»»

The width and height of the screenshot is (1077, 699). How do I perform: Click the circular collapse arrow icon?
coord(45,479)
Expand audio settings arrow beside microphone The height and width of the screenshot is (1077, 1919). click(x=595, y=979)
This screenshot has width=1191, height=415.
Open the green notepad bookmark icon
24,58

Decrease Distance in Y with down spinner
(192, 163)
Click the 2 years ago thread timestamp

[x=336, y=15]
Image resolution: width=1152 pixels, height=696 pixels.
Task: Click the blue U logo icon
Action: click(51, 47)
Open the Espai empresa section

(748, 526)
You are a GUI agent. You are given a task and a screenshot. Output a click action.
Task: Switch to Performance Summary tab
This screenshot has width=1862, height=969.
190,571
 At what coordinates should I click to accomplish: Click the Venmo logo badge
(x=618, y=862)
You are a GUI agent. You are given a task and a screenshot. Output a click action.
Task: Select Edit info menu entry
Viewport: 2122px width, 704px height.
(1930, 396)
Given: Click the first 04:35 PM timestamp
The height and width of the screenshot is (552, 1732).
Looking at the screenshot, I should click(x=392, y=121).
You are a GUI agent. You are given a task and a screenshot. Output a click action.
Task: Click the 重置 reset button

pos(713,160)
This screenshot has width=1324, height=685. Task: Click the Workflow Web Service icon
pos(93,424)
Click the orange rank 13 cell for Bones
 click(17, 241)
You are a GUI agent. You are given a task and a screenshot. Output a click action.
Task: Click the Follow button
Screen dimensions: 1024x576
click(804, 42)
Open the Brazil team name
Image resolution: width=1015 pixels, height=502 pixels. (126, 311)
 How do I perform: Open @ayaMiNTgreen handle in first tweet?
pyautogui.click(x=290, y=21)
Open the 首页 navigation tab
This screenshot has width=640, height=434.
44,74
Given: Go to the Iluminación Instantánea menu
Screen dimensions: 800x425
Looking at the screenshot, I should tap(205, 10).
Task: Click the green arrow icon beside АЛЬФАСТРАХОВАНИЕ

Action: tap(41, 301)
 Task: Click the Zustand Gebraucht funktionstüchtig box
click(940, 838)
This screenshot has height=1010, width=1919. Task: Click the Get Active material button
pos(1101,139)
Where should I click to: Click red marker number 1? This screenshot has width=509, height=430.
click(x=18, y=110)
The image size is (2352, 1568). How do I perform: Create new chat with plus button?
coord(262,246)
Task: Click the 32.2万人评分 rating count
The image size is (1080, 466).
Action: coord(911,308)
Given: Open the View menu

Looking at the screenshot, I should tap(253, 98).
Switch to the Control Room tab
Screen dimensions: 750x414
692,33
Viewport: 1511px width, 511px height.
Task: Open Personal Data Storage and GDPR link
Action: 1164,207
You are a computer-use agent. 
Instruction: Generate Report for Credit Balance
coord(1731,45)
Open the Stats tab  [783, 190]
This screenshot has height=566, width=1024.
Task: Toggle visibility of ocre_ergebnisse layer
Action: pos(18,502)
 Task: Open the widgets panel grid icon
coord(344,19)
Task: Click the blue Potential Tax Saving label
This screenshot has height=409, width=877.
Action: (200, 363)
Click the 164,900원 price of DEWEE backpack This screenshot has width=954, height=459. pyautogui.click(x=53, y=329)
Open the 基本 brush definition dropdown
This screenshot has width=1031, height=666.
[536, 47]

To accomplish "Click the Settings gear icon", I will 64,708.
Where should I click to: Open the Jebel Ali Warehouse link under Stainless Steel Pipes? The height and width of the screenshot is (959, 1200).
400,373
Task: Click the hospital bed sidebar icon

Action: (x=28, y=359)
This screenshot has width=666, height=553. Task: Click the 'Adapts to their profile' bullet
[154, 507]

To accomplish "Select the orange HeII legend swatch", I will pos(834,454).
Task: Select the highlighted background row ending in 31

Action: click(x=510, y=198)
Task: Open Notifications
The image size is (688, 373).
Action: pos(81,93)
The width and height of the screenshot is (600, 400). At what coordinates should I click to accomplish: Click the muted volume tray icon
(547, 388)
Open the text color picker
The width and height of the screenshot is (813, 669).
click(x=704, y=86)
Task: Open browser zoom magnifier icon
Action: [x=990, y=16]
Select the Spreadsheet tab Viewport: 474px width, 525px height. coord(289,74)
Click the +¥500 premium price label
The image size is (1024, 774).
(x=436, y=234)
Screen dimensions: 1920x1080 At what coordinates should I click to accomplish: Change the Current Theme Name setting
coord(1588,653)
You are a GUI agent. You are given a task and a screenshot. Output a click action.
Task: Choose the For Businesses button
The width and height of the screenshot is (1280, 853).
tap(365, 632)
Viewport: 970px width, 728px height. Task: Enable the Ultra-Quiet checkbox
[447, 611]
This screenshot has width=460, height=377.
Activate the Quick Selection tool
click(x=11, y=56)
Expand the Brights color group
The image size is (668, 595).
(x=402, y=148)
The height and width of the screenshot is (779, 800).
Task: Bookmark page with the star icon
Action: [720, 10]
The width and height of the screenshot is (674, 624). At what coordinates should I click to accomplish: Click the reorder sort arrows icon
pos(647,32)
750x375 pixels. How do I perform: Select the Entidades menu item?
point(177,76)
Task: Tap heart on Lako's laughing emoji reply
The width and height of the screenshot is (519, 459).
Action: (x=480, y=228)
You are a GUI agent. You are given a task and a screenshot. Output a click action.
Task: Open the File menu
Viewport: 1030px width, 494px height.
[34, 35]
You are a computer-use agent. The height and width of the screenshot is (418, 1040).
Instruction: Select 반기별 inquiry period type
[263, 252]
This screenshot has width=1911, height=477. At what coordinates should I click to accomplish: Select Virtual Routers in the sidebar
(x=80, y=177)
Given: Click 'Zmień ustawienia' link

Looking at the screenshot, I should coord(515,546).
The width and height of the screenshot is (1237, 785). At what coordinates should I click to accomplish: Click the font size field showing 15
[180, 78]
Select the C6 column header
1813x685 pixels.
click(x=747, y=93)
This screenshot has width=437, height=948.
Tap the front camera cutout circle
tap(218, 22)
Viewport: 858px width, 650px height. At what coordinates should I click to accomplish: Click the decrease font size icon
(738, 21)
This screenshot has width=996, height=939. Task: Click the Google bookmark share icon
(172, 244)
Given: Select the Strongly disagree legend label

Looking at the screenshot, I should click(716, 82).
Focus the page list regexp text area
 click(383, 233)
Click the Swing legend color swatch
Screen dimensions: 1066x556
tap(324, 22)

««

WHAT IS BEING ASKED:
Every line of the data should be output exactly as it was given.

WRITTEN SOLUTION:
The width and height of the screenshot is (1077, 699). How do I perform: Click the circular collapse arrow icon?
coord(45,479)
Expand audio settings arrow beside microphone The height and width of the screenshot is (1077, 1919). click(x=595, y=979)
This screenshot has width=1191, height=415.
Open the green notepad bookmark icon
24,58

Decrease Distance in Y with down spinner
(192, 163)
Click the 2 years ago thread timestamp

[x=336, y=15]
Image resolution: width=1152 pixels, height=696 pixels.
Task: Click the blue U logo icon
Action: click(51, 47)
Open the Espai empresa section

(748, 526)
You are a GUI agent. You are given a task and a screenshot. Output a click action.
Task: Switch to Performance Summary tab
This screenshot has width=1862, height=969.
190,571
 At what coordinates should I click to accomplish: Click the Venmo logo badge
(x=618, y=862)
You are a GUI agent. You are given a task and a screenshot. Output a click action.
Task: Select Edit info menu entry
Viewport: 2122px width, 704px height.
(1930, 396)
Given: Click the first 04:35 PM timestamp
The height and width of the screenshot is (552, 1732).
Looking at the screenshot, I should click(x=392, y=121).
You are a GUI agent. You are given a task and a screenshot. Output a click action.
Task: Click the 重置 reset button

pos(713,160)
This screenshot has width=1324, height=685. Task: Click the Workflow Web Service icon
pos(93,424)
Click the orange rank 13 cell for Bones
 click(17, 241)
You are a GUI agent. You are given a task and a screenshot. Output a click action.
Task: Click the Follow button
Screen dimensions: 1024x576
click(804, 42)
Open the Brazil team name
Image resolution: width=1015 pixels, height=502 pixels. (126, 311)
 How do I perform: Open @ayaMiNTgreen handle in first tweet?
pyautogui.click(x=290, y=21)
Open the 首页 navigation tab
This screenshot has width=640, height=434.
44,74
Given: Go to the Iluminación Instantánea menu
Screen dimensions: 800x425
Looking at the screenshot, I should tap(205, 10).
Task: Click the green arrow icon beside АЛЬФАСТРАХОВАНИЕ

Action: tap(41, 301)
 Task: Click the Zustand Gebraucht funktionstüchtig box
click(940, 838)
This screenshot has height=1010, width=1919. Task: Click the Get Active material button
pos(1101,139)
Where should I click to: Click red marker number 1? This screenshot has width=509, height=430.
click(x=18, y=110)
The image size is (2352, 1568). How do I perform: Create new chat with plus button?
coord(262,246)
Task: Click the 32.2万人评分 rating count
The image size is (1080, 466).
Action: coord(911,308)
Given: Open the View menu

Looking at the screenshot, I should tap(253, 98).
Switch to the Control Room tab
Screen dimensions: 750x414
692,33
Viewport: 1511px width, 511px height.
Task: Open Personal Data Storage and GDPR link
Action: 1164,207
You are a computer-use agent. 
Instruction: Generate Report for Credit Balance
coord(1731,45)
Open the Stats tab  [783, 190]
This screenshot has height=566, width=1024.
Task: Toggle visibility of ocre_ergebnisse layer
Action: pos(18,502)
 Task: Open the widgets panel grid icon
coord(344,19)
Task: Click the blue Potential Tax Saving label
This screenshot has height=409, width=877.
Action: (200, 363)
Click the 164,900원 price of DEWEE backpack This screenshot has width=954, height=459. pyautogui.click(x=53, y=329)
Open the 基本 brush definition dropdown
This screenshot has width=1031, height=666.
[536, 47]

To accomplish "Click the Settings gear icon", I will 64,708.
Where should I click to: Open the Jebel Ali Warehouse link under Stainless Steel Pipes? The height and width of the screenshot is (959, 1200).
400,373
Task: Click the hospital bed sidebar icon

Action: (x=28, y=359)
This screenshot has width=666, height=553. Task: Click the 'Adapts to their profile' bullet
[154, 507]

To accomplish "Select the orange HeII legend swatch", I will pos(834,454).
Task: Select the highlighted background row ending in 31

Action: click(x=510, y=198)
Task: Open Notifications
The image size is (688, 373).
Action: pos(81,93)
The width and height of the screenshot is (600, 400). At what coordinates should I click to accomplish: Click the muted volume tray icon
(547, 388)
Open the text color picker
The width and height of the screenshot is (813, 669).
click(x=704, y=86)
Task: Open browser zoom magnifier icon
Action: [x=990, y=16]
Select the Spreadsheet tab Viewport: 474px width, 525px height. coord(289,74)
Click the +¥500 premium price label
The image size is (1024, 774).
(x=436, y=234)
Screen dimensions: 1920x1080 At what coordinates should I click to accomplish: Change the Current Theme Name setting
coord(1588,653)
You are a GUI agent. You are given a task and a screenshot. Output a click action.
Task: Choose the For Businesses button
The width and height of the screenshot is (1280, 853).
tap(365, 632)
Viewport: 970px width, 728px height. Task: Enable the Ultra-Quiet checkbox
[447, 611]
This screenshot has width=460, height=377.
Activate the Quick Selection tool
click(x=11, y=56)
Expand the Brights color group
The image size is (668, 595).
(x=402, y=148)
The height and width of the screenshot is (779, 800).
Task: Bookmark page with the star icon
Action: [720, 10]
The width and height of the screenshot is (674, 624). At what coordinates should I click to accomplish: Click the reorder sort arrows icon
pos(647,32)
750x375 pixels. How do I perform: Select the Entidades menu item?
point(177,76)
Task: Tap heart on Lako's laughing emoji reply
The width and height of the screenshot is (519, 459).
Action: (x=480, y=228)
You are a GUI agent. You are given a task and a screenshot. Output a click action.
Task: Open the File menu
Viewport: 1030px width, 494px height.
[34, 35]
You are a computer-use agent. The height and width of the screenshot is (418, 1040).
Instruction: Select 반기별 inquiry period type
[263, 252]
This screenshot has width=1911, height=477. At what coordinates should I click to accomplish: Select Virtual Routers in the sidebar
(x=80, y=177)
Given: Click 'Zmień ustawienia' link

Looking at the screenshot, I should coord(515,546).
The width and height of the screenshot is (1237, 785). At what coordinates should I click to accomplish: Click the font size field showing 15
[180, 78]
Select the C6 column header
1813x685 pixels.
click(x=747, y=93)
This screenshot has width=437, height=948.
Tap the front camera cutout circle
tap(218, 22)
Viewport: 858px width, 650px height. At what coordinates should I click to accomplish: Click the decrease font size icon
(738, 21)
This screenshot has width=996, height=939. Task: Click the Google bookmark share icon
(172, 244)
Given: Select the Strongly disagree legend label

Looking at the screenshot, I should click(716, 82).
Focus the page list regexp text area
 click(383, 233)
Click the Swing legend color swatch
Screen dimensions: 1066x556
tap(324, 22)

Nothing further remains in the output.